Task details —
From the first line of the data below through the line holding "Task: Select size 140 column header", write out each line exactly as it stands.

-------- Input records

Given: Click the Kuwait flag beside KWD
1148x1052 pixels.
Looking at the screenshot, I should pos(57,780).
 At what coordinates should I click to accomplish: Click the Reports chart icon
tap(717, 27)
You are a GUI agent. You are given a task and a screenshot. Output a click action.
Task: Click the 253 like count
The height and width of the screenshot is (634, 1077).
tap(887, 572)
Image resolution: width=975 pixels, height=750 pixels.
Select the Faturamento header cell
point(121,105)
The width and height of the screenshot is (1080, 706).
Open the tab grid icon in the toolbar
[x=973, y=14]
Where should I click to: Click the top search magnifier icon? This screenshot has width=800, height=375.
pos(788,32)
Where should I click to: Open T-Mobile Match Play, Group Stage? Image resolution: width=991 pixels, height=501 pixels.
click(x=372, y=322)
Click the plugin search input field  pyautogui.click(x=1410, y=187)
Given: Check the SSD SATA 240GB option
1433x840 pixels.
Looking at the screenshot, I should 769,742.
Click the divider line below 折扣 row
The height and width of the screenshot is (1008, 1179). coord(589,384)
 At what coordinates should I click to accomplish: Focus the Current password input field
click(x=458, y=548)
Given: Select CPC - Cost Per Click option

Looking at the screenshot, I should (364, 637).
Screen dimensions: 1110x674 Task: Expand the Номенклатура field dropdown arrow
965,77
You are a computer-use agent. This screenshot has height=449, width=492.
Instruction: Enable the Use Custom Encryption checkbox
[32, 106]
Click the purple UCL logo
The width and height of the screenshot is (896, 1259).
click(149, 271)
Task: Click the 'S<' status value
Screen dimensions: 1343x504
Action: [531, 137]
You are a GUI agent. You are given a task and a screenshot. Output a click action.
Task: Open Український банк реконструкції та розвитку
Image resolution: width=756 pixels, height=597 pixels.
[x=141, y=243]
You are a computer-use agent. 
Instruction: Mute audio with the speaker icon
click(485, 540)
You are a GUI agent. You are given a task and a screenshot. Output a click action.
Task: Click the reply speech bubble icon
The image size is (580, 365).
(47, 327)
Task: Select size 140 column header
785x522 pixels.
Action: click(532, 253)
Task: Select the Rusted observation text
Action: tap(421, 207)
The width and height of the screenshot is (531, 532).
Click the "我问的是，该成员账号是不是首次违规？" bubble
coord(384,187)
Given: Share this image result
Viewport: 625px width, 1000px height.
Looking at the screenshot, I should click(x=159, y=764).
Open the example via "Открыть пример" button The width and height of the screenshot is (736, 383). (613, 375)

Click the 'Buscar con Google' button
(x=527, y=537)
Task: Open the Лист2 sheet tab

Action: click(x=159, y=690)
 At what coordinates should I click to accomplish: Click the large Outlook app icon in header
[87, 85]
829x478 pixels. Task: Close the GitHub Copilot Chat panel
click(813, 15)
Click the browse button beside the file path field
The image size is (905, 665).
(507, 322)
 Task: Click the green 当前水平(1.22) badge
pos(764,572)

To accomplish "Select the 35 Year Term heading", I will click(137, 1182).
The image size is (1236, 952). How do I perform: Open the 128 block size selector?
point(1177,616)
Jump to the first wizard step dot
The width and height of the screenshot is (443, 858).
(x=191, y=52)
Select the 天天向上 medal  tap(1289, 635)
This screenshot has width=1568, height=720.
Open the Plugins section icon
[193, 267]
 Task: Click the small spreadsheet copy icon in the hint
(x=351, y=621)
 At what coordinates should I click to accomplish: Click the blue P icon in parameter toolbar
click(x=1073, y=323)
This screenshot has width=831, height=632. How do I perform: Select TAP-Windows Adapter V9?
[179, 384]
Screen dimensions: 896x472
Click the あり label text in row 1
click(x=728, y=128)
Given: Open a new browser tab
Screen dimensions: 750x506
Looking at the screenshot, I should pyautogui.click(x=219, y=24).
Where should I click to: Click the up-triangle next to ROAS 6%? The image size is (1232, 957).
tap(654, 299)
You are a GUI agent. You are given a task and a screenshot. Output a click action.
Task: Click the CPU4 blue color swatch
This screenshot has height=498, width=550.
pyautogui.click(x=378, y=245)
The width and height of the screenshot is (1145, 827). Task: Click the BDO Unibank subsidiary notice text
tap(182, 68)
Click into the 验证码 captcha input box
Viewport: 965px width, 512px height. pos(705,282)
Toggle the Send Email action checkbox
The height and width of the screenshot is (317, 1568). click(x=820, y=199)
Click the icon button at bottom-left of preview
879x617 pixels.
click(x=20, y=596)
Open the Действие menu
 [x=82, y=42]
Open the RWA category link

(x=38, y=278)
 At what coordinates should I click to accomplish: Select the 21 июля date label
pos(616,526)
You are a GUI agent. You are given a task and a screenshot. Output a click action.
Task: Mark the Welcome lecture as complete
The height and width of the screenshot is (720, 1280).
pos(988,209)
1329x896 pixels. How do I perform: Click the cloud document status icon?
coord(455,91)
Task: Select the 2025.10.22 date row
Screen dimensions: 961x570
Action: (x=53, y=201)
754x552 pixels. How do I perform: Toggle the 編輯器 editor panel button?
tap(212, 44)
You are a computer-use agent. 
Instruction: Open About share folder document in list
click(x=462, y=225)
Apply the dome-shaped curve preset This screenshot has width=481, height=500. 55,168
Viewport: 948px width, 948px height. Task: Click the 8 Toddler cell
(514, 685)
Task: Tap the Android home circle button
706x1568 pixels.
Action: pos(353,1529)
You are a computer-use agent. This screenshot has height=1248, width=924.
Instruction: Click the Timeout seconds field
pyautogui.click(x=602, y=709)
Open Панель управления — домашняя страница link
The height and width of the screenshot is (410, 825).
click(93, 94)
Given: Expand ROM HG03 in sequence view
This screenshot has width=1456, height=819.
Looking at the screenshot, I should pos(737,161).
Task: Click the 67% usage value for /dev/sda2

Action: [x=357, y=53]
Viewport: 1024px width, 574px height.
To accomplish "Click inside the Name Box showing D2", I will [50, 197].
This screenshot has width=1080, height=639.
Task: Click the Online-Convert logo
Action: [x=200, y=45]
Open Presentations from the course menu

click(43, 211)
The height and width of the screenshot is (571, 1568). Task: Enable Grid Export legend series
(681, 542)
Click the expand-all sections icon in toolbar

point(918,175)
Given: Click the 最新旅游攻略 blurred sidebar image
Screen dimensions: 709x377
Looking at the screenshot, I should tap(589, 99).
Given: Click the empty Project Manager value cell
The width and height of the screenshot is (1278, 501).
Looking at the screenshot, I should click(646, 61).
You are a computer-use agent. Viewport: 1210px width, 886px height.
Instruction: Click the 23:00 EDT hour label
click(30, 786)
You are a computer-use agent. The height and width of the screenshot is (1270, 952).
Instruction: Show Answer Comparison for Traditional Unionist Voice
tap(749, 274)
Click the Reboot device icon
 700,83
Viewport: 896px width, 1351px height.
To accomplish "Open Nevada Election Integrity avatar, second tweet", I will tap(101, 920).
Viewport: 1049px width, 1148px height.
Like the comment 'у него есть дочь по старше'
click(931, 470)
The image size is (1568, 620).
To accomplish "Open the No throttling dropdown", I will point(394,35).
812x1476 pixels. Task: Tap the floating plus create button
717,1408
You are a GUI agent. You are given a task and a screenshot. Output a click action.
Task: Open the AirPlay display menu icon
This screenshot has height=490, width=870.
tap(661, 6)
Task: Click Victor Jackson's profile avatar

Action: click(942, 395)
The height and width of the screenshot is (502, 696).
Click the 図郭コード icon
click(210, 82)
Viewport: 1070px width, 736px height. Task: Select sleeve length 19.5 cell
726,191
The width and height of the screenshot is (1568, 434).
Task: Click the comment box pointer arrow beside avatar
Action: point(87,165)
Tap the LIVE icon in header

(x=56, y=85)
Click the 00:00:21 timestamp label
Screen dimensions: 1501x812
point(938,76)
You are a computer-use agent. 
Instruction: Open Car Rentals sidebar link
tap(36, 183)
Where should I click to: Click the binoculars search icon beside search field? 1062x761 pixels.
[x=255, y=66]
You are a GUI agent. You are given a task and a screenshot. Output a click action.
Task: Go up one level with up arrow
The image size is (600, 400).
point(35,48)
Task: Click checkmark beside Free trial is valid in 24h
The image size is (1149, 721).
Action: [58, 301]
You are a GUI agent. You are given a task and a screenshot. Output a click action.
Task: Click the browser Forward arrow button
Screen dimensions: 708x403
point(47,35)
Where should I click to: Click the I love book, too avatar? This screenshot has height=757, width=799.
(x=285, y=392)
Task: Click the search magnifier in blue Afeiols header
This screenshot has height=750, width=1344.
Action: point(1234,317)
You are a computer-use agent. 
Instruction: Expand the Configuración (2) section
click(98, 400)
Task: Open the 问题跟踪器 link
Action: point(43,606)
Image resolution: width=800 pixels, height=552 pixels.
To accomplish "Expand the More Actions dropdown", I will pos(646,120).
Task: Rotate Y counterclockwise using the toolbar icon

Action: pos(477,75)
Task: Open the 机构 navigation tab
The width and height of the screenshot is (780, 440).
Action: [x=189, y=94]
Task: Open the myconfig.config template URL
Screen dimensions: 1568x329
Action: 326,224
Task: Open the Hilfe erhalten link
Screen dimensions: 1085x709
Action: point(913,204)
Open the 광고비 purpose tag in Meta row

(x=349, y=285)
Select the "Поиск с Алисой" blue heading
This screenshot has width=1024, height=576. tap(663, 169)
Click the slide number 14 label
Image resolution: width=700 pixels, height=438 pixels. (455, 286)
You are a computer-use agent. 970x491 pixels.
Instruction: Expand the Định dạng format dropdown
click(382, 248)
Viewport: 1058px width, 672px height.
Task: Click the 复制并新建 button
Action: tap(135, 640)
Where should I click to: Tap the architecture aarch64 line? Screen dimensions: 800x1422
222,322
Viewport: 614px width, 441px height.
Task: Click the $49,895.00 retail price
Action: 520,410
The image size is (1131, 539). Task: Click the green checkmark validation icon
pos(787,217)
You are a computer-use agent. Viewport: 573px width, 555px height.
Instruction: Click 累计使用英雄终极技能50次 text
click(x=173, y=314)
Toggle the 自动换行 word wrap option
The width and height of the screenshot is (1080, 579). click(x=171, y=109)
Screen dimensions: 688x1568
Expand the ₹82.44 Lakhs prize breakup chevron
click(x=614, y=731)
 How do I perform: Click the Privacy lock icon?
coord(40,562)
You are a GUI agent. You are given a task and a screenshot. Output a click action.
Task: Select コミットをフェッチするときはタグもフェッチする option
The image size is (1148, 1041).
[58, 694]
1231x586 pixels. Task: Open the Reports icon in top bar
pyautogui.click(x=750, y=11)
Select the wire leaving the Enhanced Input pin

----------------

Solution to this problem —
Given: Click the Kuwait flag beside KWD
1148x1052 pixels.
Looking at the screenshot, I should pos(57,780).
 At what coordinates should I click to accomplish: Click the Reports chart icon
tap(717, 27)
You are a GUI agent. You are given a task and a screenshot. Output a click action.
Task: Click the 253 like count
The height and width of the screenshot is (634, 1077).
tap(887, 572)
Image resolution: width=975 pixels, height=750 pixels.
Select the Faturamento header cell
point(121,105)
The width and height of the screenshot is (1080, 706).
Open the tab grid icon in the toolbar
[x=973, y=14]
Where should I click to: Click the top search magnifier icon? This screenshot has width=800, height=375.
pos(788,32)
Where should I click to: Open T-Mobile Match Play, Group Stage? Image resolution: width=991 pixels, height=501 pixels.
click(x=372, y=322)
Click the plugin search input field  pyautogui.click(x=1410, y=187)
Given: Check the SSD SATA 240GB option
1433x840 pixels.
Looking at the screenshot, I should 769,742.
Click the divider line below 折扣 row
The height and width of the screenshot is (1008, 1179). coord(589,384)
 At what coordinates should I click to accomplish: Focus the Current password input field
click(x=458, y=548)
Given: Select CPC - Cost Per Click option

Looking at the screenshot, I should (364, 637).
Screen dimensions: 1110x674 Task: Expand the Номенклатура field dropdown arrow
965,77
You are a computer-use agent. This screenshot has height=449, width=492.
Instruction: Enable the Use Custom Encryption checkbox
[32, 106]
Click the purple UCL logo
The width and height of the screenshot is (896, 1259).
click(149, 271)
Task: Click the 'S<' status value
Screen dimensions: 1343x504
Action: [531, 137]
You are a GUI agent. You are given a task and a screenshot. Output a click action.
Task: Open Український банк реконструкції та розвитку
Image resolution: width=756 pixels, height=597 pixels.
[x=141, y=243]
You are a computer-use agent. 
Instruction: Mute audio with the speaker icon
click(485, 540)
You are a GUI agent. You are given a task and a screenshot. Output a click action.
Task: Click the reply speech bubble icon
The image size is (580, 365).
(47, 327)
Task: Select size 140 column header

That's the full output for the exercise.